The lyrics and the 4.1 song (MP3 4.1MB / OGG 8.3MB) are already up.
The offical release will be at the beginning of May but you can order OpenBSD 4.1 today.
A list of changes between OpenBSD 4.0 and 4.1 can be found here. One very nice addition in my opinion is hoststated(8), a host status daemon that can be used with PF to manage load-balanced servers and remove servers from the pool if they do not serve a HTTP page or your specific monitor script fails.
This is a very interesting for people like me who use OpenBSD firewalls in front of Rails applications. With OpenBSD/PF/pfsync/hoststated you can very easily have redundant firewalls load-balance your Apaches and automatically exclude a host that is down for whatever reason.
Posted by Jonathan
I got a new toy from eBay. A nice firewall with 4 Ethernet ports, 1GHz VIA C3, 256MB RAM and 40GB HDD for 90 €. And even the case looks good.
I installed OpenBSD 3.7 on it and upgraded to STABLE by using CVS to upgrade to the tag OPENBSD_3_7 and compiling the userland and the kernel. Because the box has no CD-ROM drive I started with refreshing my PXE/NETBOOT knowledge. But then the pragmatic, lazy guy in me won and I just connected the IDE cable to another PC and installed OpenBSD through it.

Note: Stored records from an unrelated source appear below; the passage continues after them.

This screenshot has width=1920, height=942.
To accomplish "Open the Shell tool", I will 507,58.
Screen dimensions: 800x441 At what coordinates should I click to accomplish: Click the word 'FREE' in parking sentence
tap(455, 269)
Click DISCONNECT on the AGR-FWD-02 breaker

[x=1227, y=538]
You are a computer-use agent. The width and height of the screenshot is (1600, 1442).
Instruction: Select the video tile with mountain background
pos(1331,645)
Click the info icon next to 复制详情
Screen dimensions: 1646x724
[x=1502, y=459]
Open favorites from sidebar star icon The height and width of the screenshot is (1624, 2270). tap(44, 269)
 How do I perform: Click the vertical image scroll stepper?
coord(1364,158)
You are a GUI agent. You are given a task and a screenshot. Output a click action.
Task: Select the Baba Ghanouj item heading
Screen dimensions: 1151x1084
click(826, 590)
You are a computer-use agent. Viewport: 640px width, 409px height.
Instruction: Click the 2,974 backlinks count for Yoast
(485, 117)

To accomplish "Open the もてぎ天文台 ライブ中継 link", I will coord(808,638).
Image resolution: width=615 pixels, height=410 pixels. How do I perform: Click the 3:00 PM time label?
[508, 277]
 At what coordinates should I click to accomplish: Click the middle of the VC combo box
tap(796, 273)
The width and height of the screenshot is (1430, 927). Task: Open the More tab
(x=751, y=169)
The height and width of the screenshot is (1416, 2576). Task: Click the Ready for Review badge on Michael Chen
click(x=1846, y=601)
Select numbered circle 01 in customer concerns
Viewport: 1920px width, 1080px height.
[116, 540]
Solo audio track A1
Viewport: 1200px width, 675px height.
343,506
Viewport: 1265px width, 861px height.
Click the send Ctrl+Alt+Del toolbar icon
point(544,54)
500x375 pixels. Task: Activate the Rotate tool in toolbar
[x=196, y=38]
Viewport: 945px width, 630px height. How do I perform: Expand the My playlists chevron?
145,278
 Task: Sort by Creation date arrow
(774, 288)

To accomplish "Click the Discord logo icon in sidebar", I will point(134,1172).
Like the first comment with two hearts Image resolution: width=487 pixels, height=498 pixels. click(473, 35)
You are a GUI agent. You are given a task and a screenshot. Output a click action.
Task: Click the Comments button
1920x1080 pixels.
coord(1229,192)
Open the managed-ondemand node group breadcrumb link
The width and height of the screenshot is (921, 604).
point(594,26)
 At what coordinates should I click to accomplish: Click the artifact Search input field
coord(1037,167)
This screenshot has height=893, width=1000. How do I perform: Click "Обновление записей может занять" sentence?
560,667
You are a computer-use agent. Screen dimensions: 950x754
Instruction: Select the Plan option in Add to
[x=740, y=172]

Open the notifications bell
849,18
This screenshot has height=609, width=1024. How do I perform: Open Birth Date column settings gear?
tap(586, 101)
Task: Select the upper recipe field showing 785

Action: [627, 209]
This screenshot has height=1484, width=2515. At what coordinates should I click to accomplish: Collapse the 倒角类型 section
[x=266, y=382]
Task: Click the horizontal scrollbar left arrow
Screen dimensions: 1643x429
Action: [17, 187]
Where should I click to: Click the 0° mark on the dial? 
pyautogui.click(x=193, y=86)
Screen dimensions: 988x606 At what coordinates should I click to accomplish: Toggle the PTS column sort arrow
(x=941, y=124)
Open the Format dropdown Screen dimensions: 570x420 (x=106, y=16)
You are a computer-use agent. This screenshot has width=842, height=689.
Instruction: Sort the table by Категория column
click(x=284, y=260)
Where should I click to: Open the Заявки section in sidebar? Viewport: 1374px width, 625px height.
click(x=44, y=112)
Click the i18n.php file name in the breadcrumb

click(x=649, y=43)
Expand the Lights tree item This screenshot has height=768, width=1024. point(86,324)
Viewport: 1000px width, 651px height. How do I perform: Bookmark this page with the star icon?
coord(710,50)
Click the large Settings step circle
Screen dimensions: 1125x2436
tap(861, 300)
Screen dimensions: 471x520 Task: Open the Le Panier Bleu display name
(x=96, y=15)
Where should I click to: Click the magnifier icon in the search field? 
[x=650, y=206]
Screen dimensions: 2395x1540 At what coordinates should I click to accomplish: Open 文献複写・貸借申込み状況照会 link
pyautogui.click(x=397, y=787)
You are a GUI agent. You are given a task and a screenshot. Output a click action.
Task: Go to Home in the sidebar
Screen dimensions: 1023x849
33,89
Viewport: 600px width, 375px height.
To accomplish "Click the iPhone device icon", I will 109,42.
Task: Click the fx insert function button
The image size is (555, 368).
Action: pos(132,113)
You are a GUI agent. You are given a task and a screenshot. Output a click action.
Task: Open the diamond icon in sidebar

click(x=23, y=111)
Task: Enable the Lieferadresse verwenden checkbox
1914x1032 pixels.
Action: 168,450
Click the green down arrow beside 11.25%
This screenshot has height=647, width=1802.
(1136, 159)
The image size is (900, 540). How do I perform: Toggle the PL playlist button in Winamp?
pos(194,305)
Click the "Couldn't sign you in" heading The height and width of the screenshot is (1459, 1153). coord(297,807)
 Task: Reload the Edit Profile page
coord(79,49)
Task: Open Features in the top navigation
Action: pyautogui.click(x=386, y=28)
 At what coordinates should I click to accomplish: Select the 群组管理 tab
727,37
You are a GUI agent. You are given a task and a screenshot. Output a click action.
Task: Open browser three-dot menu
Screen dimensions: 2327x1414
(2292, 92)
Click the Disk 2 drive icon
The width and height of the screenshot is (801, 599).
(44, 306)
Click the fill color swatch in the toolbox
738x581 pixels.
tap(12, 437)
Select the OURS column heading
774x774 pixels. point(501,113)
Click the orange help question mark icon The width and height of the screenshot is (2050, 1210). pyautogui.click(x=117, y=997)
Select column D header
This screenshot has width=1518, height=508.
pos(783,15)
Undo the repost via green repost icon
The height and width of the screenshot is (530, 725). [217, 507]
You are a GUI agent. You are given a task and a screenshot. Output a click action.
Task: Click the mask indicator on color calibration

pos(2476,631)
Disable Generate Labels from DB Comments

I will use this box to play with CARP, pfsync and the new sasyncd.
Posted by Jonathan
Henning Brauer, OpenBSD developer and developer of OpenBGPD, commited interface groups to OpenBSDs firewall PF together with Ryan McBride.
He explained it in a mail to misc@openbsd.org:
An interface group, is, well, a group of interfaces (surprised, anyone?). Interfaces can join and leave interface groups any time, and can be member in an arbitary number of groups. The join and leave is done via ifconfig:
ifconfig sk1 group dmz
makes sk1 join the group dmz, and
ifconfig sk1 -group dmz
removes sk1 from that group again. A group is removed when it does not have any members any more and pf does not refer to it.
A rule matching an interface group will be applied to all interfaces in the group. With interface groups you can make your ruleset completely independent of your hardware and dynamically join interfaces and have rules (without reloading the ruleset) apply to them.
Also dynamic IP address expansion like in (tun0) works for interface groups. If you have all interfaces facing your customers in the customer group, this works:
block in on egress from (customer:network)
egress is here a dynamically created group for all interfaces that IPv4 and IPv6 default routes points to. This is very useful for situations where the interface with the default route is changing like while using a notebook with wlan and wire. egress will expant to wi0 or e.g. sis0, always using the right interface (the one with the default route).
See Hennings mail for details of his wonderful feature. He also wrote another mail in which he describes his trip to Canada on which he coded this feature with Ryan.